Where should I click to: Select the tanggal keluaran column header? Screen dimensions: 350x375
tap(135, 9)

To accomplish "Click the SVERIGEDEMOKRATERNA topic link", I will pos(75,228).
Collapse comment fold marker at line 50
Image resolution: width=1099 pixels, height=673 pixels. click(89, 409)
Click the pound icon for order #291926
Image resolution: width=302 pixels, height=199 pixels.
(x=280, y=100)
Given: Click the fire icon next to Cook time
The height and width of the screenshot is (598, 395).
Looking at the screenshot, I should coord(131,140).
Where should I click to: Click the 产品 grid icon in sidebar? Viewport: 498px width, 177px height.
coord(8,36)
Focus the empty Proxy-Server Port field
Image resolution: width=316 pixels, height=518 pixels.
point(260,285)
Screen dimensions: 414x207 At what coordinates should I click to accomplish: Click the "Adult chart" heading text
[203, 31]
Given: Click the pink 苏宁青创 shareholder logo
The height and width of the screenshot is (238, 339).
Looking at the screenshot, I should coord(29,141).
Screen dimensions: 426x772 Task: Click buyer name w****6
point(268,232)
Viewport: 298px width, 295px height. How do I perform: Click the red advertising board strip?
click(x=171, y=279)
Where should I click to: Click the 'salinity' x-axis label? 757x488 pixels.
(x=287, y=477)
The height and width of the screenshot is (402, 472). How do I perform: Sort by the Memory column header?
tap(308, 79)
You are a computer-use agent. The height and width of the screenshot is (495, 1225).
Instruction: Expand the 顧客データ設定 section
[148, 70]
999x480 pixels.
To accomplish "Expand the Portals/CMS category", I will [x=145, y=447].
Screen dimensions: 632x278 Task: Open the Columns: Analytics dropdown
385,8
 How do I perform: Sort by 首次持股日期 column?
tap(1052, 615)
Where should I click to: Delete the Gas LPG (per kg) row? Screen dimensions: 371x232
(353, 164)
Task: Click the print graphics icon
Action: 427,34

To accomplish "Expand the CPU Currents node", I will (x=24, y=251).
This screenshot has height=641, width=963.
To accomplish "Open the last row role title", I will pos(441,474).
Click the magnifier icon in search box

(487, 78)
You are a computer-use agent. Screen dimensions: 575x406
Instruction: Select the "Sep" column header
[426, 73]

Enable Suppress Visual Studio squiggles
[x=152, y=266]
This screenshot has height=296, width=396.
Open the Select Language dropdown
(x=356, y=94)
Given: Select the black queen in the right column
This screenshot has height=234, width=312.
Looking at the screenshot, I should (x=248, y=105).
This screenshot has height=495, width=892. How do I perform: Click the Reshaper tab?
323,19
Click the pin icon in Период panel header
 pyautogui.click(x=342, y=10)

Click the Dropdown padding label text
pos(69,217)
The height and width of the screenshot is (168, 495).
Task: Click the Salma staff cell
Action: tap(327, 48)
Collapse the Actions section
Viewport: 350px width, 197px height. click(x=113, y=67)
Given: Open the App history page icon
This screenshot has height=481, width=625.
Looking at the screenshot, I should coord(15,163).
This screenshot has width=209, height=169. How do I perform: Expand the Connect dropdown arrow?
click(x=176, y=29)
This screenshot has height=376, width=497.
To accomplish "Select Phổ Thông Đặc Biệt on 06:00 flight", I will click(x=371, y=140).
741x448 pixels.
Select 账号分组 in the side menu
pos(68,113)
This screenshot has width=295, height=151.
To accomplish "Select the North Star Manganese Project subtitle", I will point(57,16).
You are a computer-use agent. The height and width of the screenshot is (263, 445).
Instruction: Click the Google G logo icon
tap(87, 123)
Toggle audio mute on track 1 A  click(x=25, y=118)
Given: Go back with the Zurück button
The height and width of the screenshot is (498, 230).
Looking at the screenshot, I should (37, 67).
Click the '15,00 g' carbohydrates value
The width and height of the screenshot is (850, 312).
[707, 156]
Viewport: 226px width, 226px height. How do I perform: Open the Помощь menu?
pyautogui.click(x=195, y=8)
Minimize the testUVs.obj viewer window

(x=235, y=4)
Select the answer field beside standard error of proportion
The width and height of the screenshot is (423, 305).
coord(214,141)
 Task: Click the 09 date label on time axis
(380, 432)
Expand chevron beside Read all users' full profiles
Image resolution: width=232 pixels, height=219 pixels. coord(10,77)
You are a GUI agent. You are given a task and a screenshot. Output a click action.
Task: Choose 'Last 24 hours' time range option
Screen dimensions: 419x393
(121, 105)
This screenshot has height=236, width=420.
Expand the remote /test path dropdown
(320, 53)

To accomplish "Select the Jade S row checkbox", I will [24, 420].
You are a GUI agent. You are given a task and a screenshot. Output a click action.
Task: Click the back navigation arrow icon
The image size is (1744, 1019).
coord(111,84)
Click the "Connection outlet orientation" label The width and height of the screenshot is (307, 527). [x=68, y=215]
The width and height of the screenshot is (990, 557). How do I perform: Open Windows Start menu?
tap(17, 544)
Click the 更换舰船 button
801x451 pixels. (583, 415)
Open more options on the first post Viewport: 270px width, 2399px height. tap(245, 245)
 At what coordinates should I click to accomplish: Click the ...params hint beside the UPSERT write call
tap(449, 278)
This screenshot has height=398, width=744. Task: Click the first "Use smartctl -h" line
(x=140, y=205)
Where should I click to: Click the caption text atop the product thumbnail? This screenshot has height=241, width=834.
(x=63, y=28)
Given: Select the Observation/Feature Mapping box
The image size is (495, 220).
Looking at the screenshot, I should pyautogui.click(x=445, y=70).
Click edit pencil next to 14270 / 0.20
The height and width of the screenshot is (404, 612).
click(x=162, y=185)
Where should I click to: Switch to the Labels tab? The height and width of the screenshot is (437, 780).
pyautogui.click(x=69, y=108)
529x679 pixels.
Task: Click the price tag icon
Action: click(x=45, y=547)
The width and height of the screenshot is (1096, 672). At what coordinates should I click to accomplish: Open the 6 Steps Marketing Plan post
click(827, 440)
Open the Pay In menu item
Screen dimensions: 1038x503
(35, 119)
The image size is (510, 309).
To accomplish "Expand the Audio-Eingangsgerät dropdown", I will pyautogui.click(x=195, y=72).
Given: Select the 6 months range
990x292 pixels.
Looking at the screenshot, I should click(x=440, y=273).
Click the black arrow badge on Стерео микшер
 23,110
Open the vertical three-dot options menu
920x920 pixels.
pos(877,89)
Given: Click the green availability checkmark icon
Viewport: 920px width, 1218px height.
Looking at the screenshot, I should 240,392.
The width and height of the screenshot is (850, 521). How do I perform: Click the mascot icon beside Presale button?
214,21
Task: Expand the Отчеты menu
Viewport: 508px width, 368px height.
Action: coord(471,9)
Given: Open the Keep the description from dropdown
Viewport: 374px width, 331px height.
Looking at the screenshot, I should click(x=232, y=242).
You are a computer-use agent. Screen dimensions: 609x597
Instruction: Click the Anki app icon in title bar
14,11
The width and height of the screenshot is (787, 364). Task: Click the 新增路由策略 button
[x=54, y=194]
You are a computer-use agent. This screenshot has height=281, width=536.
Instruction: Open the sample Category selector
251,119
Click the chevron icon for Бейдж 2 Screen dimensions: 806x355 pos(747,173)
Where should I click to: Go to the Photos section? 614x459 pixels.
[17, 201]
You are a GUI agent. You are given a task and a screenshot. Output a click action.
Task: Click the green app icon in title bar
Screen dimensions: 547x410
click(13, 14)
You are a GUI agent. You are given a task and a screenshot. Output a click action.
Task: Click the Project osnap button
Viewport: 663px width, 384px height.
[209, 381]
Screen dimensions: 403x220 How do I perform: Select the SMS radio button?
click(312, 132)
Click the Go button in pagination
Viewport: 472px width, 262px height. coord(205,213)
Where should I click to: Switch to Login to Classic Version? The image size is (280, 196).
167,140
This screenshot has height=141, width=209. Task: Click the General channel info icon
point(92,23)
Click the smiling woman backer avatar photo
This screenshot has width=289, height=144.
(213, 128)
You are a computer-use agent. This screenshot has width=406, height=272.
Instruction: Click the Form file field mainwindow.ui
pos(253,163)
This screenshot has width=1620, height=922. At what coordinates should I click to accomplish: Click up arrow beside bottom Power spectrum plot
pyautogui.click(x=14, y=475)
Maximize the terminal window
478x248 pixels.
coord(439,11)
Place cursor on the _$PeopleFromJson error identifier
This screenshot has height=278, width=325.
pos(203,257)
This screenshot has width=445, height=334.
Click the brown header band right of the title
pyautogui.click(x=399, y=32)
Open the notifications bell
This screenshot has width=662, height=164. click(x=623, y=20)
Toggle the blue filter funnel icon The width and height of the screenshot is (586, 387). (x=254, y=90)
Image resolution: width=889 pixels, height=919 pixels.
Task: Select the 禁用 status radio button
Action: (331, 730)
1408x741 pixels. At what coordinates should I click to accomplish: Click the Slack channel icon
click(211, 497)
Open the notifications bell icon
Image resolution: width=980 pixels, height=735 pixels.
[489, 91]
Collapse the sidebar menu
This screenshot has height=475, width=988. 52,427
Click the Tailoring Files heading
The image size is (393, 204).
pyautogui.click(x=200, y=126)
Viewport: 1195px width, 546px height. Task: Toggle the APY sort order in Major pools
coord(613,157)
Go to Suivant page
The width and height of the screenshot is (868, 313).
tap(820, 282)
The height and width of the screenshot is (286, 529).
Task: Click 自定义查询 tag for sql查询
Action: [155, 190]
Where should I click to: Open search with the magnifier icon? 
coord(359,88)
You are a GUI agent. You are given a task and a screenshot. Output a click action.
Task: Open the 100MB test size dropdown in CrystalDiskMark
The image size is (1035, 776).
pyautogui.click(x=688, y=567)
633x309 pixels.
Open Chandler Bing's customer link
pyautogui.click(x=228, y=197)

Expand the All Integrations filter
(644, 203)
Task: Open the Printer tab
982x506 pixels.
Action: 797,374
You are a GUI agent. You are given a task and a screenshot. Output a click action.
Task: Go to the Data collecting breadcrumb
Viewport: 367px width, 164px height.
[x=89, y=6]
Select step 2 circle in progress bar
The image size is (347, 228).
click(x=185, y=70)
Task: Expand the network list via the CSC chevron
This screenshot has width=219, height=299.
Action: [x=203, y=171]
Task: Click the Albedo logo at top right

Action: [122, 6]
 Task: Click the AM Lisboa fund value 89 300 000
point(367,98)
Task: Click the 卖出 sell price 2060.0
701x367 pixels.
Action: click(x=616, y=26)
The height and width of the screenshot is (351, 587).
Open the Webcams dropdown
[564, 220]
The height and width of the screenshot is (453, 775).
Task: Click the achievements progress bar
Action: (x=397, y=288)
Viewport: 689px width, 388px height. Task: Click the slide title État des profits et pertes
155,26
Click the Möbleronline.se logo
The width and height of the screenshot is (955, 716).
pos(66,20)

^^^^^^^^

> TASK ITEM
Up to and including the line with "Given: Click the fire icon next to Cook time", print every line of the material above, starting from its first line, exactly.

> TASK ANSWER
Where should I click to: Select the tanggal keluaran column header? Screen dimensions: 350x375
tap(135, 9)

To accomplish "Click the SVERIGEDEMOKRATERNA topic link", I will pos(75,228).
Collapse comment fold marker at line 50
Image resolution: width=1099 pixels, height=673 pixels. click(89, 409)
Click the pound icon for order #291926
Image resolution: width=302 pixels, height=199 pixels.
(x=280, y=100)
Given: Click the fire icon next to Cook time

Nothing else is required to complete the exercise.